In a particular embodiment, fuel such as kerosene (jet fuel) or other suitable fuel is delivered into the chamber 32 through a fuel port (not shown) such that the chamber 32 is stratified with a rich fuel-air mixture near the ignition source and a leaner mixture elsewhere, and the fuel-air mixture may be ignited within the housing using any suitable ignition system known in the art (e.g. spark plug, glow plug). In a particular embodiment, the rotary unit 10 operates under the principle of the Miller or Atkinson cycle, with its compression ratio lower than its expansion ratio, through appropriate relative location of the primary inlet port 40 and exhaust port 42.

GIVEN REQUEST A
Answer these questions from the rotary unit excerpt:
(i) What fuel is named as an example?
(ii) Where in the chamber is the rich fuel-air mixture located?
(iii) Under which cycle may the rotary unit operate?
GIVEN REQUEST B
Transcribe the rotary unit excerpt between "In a particular embodiment, fuel" and "exhaust port 42.", inclusive.
The entries have nothing to do with this.

Stored items

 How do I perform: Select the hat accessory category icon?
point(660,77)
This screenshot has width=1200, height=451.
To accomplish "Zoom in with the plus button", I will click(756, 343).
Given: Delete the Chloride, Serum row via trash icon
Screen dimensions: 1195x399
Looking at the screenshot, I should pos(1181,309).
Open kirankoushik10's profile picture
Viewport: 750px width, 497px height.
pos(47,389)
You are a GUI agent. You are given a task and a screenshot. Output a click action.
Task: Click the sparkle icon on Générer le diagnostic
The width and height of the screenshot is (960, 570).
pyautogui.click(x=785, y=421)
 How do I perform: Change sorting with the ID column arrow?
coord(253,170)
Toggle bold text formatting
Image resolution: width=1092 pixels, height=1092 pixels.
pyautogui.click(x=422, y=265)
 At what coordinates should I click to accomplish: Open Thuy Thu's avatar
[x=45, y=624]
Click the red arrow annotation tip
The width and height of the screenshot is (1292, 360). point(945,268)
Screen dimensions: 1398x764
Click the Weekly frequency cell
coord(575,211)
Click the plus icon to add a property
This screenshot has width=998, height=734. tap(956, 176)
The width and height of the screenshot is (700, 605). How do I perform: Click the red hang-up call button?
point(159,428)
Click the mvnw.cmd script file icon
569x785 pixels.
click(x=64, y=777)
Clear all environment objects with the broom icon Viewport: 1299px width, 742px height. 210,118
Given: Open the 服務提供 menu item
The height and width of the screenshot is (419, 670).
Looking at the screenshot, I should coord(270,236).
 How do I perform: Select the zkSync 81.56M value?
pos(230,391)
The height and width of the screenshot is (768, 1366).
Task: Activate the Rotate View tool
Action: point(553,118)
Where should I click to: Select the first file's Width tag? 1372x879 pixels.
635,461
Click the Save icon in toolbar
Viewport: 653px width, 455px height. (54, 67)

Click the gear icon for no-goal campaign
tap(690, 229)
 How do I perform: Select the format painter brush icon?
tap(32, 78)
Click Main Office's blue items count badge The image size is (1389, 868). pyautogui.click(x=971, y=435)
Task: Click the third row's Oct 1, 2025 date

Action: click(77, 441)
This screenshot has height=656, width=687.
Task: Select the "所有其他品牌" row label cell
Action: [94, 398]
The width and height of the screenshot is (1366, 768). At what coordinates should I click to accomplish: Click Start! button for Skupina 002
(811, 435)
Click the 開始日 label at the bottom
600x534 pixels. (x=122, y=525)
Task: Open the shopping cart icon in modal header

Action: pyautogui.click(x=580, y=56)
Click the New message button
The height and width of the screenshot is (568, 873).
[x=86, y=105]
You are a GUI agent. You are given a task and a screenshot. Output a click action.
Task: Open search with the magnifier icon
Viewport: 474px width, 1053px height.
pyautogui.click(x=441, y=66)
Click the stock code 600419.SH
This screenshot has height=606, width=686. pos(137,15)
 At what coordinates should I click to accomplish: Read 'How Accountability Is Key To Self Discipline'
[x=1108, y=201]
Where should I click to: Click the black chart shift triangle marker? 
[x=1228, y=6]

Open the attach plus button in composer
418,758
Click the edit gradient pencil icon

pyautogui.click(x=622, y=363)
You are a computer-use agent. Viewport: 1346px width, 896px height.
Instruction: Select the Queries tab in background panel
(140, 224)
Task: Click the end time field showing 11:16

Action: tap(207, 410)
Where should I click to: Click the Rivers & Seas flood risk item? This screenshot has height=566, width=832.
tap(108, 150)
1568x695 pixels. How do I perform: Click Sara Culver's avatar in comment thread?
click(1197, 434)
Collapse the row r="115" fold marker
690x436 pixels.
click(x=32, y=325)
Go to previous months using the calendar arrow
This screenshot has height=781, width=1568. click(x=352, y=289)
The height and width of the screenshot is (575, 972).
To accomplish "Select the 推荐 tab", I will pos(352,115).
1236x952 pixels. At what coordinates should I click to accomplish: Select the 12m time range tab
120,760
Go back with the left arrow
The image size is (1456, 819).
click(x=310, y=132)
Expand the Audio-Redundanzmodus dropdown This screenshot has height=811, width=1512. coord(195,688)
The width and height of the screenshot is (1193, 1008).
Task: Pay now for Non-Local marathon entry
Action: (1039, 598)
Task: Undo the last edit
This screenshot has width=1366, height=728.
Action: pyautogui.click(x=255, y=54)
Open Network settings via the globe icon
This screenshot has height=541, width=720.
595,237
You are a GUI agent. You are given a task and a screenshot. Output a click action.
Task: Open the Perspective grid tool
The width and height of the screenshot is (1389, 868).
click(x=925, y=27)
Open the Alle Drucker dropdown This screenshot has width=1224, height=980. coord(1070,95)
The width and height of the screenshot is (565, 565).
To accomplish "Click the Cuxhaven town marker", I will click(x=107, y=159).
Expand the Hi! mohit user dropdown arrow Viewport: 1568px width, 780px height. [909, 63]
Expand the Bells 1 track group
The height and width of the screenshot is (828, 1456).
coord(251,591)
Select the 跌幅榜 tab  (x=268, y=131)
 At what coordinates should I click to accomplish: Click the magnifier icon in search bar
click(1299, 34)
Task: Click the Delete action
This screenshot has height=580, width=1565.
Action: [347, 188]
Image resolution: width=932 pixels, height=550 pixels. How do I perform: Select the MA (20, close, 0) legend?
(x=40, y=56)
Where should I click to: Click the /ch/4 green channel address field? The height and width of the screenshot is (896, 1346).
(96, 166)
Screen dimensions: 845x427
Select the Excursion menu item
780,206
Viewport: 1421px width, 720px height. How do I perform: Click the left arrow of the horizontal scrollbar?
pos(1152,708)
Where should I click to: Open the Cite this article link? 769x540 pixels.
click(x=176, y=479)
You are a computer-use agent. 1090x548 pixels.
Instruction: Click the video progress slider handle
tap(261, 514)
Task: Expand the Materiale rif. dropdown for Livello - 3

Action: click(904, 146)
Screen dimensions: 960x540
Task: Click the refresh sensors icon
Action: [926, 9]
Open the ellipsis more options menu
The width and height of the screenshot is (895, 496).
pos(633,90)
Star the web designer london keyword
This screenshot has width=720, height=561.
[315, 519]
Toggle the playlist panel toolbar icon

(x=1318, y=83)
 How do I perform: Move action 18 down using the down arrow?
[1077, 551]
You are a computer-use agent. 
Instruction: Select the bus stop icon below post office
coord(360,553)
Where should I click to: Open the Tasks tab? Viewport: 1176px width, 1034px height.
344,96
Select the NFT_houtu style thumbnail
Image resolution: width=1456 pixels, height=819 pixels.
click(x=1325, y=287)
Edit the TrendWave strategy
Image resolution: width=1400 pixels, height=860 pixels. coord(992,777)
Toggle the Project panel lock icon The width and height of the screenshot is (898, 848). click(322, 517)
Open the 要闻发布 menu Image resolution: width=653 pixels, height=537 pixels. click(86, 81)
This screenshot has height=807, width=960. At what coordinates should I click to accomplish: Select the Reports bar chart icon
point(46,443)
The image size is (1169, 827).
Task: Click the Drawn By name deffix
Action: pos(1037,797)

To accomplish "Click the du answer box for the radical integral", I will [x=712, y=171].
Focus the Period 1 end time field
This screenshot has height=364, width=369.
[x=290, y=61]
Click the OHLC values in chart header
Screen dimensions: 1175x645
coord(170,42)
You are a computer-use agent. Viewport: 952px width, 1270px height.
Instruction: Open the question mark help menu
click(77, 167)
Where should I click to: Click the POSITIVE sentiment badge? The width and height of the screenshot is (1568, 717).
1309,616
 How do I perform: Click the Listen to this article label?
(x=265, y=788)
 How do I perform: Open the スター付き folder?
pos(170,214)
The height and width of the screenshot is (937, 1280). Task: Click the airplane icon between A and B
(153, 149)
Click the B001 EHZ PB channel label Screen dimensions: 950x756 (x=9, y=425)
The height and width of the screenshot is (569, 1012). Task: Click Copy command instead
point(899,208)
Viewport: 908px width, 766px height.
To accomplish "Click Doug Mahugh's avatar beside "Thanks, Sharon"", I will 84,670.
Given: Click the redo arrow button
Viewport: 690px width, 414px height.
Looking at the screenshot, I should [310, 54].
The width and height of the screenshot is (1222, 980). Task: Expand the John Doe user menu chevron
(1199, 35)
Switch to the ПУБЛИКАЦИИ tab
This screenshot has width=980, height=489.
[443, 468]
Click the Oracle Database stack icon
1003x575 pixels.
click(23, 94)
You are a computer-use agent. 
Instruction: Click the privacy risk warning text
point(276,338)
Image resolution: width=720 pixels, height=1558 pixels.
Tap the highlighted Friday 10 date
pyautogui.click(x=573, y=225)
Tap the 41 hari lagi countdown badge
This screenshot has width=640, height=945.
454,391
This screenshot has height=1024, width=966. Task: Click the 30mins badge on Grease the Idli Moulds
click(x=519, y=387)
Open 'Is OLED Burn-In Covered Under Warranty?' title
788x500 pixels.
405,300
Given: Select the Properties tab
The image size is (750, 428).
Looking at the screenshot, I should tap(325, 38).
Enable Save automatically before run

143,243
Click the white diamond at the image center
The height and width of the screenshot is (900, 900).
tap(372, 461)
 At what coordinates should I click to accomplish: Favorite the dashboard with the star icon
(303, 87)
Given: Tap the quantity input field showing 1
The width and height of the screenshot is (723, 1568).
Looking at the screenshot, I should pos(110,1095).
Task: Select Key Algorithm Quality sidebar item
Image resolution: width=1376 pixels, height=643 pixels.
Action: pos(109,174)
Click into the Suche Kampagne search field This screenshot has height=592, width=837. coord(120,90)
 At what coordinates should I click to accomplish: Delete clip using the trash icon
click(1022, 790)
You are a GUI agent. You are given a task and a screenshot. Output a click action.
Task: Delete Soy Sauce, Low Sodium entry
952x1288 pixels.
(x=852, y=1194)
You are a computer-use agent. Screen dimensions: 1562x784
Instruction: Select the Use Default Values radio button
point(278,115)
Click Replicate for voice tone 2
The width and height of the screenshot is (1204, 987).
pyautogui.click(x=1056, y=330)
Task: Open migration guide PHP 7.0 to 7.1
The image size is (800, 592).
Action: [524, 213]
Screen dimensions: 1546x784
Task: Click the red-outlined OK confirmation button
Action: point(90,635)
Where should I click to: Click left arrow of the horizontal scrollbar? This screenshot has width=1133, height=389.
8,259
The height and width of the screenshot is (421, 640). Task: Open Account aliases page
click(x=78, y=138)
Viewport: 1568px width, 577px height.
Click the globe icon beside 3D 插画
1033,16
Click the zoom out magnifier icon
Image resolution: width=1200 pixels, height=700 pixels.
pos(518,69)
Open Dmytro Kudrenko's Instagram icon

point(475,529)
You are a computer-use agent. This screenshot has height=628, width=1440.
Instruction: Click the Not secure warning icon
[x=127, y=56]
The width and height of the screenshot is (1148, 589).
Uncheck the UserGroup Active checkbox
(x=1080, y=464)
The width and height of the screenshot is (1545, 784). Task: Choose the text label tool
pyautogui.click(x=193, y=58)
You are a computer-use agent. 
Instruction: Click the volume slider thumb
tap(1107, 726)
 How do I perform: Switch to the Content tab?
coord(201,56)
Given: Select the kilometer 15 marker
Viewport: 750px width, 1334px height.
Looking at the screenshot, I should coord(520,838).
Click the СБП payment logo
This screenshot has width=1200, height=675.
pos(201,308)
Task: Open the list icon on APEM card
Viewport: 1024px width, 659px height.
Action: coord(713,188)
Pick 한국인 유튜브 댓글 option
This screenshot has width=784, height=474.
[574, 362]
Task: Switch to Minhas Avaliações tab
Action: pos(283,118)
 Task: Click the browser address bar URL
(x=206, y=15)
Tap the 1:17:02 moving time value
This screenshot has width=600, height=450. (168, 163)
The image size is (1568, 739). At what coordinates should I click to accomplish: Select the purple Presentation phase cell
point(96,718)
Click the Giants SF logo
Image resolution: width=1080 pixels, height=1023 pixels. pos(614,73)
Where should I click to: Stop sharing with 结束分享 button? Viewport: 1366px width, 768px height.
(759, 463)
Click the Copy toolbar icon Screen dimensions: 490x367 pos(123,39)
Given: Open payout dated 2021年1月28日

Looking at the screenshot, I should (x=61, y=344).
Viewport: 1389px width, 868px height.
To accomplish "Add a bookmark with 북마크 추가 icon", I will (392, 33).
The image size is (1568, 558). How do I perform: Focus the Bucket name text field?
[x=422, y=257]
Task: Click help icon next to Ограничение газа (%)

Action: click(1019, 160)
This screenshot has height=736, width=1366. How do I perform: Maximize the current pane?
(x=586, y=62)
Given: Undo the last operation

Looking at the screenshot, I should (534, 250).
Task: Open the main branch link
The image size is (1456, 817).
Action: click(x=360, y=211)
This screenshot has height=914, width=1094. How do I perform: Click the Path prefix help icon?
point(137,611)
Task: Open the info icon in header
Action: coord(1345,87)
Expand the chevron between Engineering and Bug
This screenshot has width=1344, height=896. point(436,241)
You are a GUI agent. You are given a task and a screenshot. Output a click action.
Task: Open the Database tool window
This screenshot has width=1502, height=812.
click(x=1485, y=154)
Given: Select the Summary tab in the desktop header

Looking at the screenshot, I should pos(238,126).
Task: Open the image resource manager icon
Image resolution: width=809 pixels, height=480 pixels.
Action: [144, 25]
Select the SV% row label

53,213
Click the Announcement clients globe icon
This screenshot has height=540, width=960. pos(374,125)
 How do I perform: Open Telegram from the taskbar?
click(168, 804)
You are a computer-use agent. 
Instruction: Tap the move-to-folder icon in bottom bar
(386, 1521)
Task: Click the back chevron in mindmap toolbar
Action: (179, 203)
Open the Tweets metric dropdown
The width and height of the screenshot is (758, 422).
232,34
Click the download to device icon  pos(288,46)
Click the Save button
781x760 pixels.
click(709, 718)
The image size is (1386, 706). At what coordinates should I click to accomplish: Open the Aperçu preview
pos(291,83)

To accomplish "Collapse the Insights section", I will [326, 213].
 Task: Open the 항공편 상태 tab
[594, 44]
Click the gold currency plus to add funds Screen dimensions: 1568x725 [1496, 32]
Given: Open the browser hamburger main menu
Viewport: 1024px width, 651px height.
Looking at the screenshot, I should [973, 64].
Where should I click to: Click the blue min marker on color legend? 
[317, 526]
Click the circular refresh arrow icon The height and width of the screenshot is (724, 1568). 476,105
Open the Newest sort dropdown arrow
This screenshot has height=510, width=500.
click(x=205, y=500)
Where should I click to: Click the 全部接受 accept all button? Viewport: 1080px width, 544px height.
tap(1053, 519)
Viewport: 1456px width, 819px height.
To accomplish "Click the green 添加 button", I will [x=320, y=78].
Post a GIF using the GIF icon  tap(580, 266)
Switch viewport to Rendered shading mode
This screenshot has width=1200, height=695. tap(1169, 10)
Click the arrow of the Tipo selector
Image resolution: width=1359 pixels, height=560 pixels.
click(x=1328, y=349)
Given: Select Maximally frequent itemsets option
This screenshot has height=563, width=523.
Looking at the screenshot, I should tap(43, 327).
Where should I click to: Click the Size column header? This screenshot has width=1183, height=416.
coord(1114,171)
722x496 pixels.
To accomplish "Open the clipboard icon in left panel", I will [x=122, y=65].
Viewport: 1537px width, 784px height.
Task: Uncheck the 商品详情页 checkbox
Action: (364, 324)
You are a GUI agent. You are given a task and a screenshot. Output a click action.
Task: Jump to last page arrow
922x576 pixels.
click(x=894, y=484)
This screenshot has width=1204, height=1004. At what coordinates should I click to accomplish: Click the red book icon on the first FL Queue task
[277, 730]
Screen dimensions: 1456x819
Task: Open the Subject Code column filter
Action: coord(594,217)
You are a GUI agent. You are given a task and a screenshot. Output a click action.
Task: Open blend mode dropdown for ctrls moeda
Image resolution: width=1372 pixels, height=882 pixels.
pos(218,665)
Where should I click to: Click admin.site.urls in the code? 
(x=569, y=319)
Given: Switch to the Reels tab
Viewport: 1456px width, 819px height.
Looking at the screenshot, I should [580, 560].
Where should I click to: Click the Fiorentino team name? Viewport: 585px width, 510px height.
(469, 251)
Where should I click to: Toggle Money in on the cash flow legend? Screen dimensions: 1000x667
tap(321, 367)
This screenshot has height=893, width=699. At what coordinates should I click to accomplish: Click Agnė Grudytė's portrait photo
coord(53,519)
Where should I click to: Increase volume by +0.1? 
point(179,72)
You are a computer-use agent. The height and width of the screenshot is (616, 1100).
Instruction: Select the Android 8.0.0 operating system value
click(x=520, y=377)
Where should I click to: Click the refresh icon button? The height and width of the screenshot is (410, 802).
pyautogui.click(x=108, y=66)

FULL SOLUTION A
(i) Kerosene (jet fuel)
(ii) Near the ignition source
(iii) The Miller or Atkinson cycle

FULL SOLUTION B
In a particular embodiment, fuel such as kerosene (jet fuel) or other suitable fuel is delivered into the chamber 32 through a fuel port (not shown) such that the chamber 32 is stratified with a rich fuel-air mixture near the ignition source and a leaner mixture elsewhere, and the fuel-air mixture may be ignited within the housing using any suitable ignition system known in the art (e.g. spark plug, glow plug). In a particular embodiment, the rotary unit 10 operates under the principle of the Miller or Atkinson cycle, with its compression ratio lower than its expansion ratio, through appropriate relative location of the primary inlet port 40 and exhaust port 42.